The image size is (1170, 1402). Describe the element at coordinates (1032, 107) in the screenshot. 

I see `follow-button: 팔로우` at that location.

* * *

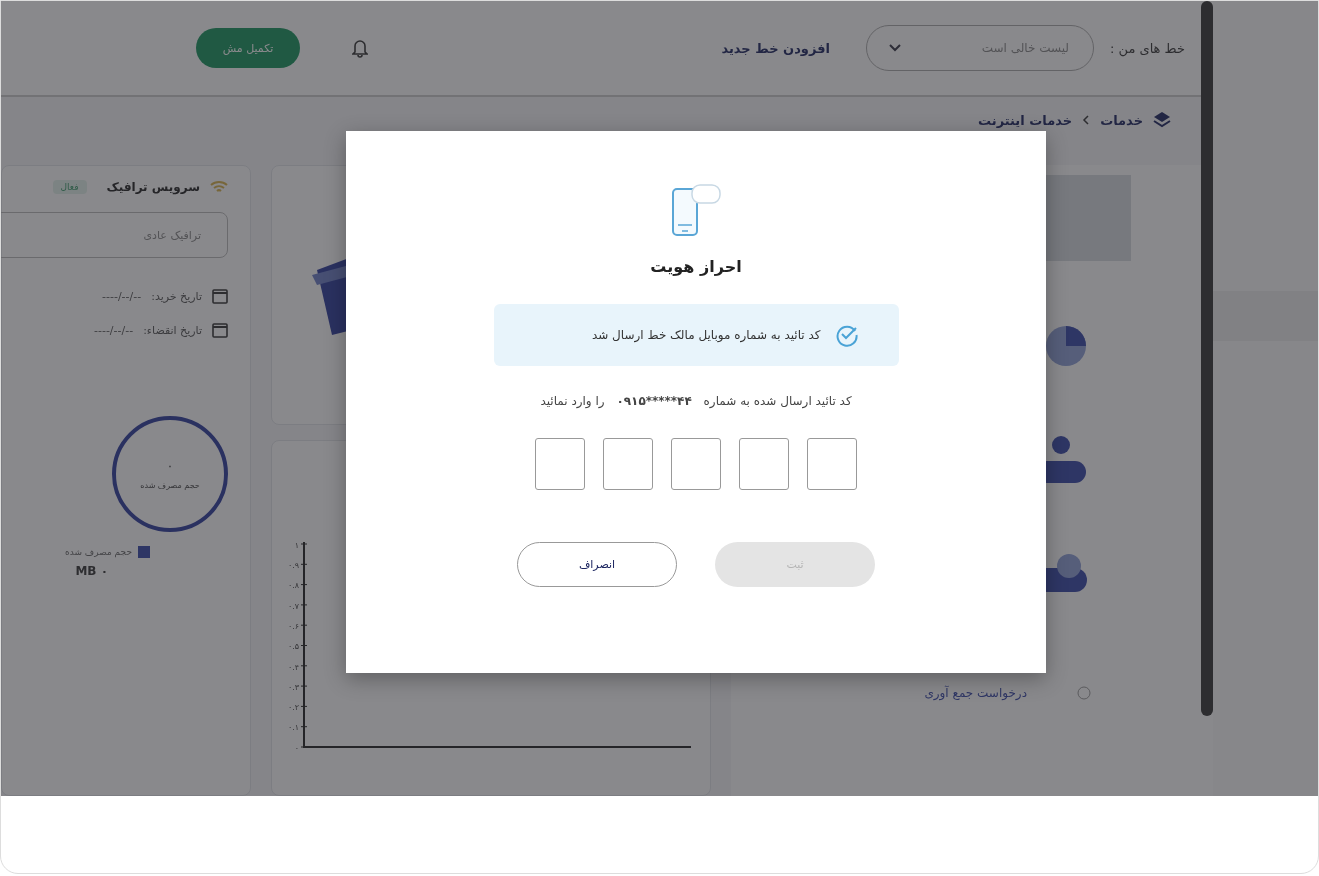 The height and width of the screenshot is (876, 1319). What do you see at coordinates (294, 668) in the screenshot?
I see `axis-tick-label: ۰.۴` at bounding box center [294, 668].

---

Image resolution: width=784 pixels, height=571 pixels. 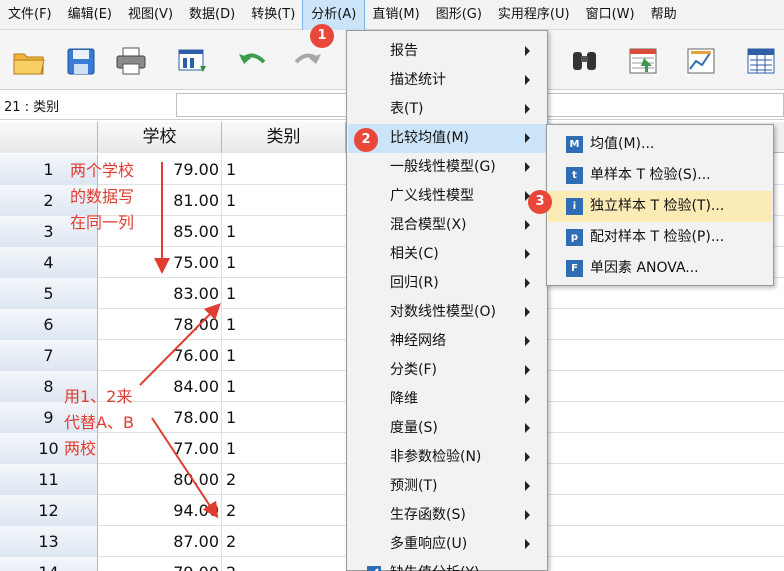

▶ **Exercise details**
Pull out every line of the listing from the one containing "The image size" down to the one containing "at that location.", both included, and reproduce them without any change.

▶ **Output of the exercise**
The image size is (1170, 1402). Describe the element at coordinates (1032, 107) in the screenshot. 

I see `follow-button: 팔로우` at that location.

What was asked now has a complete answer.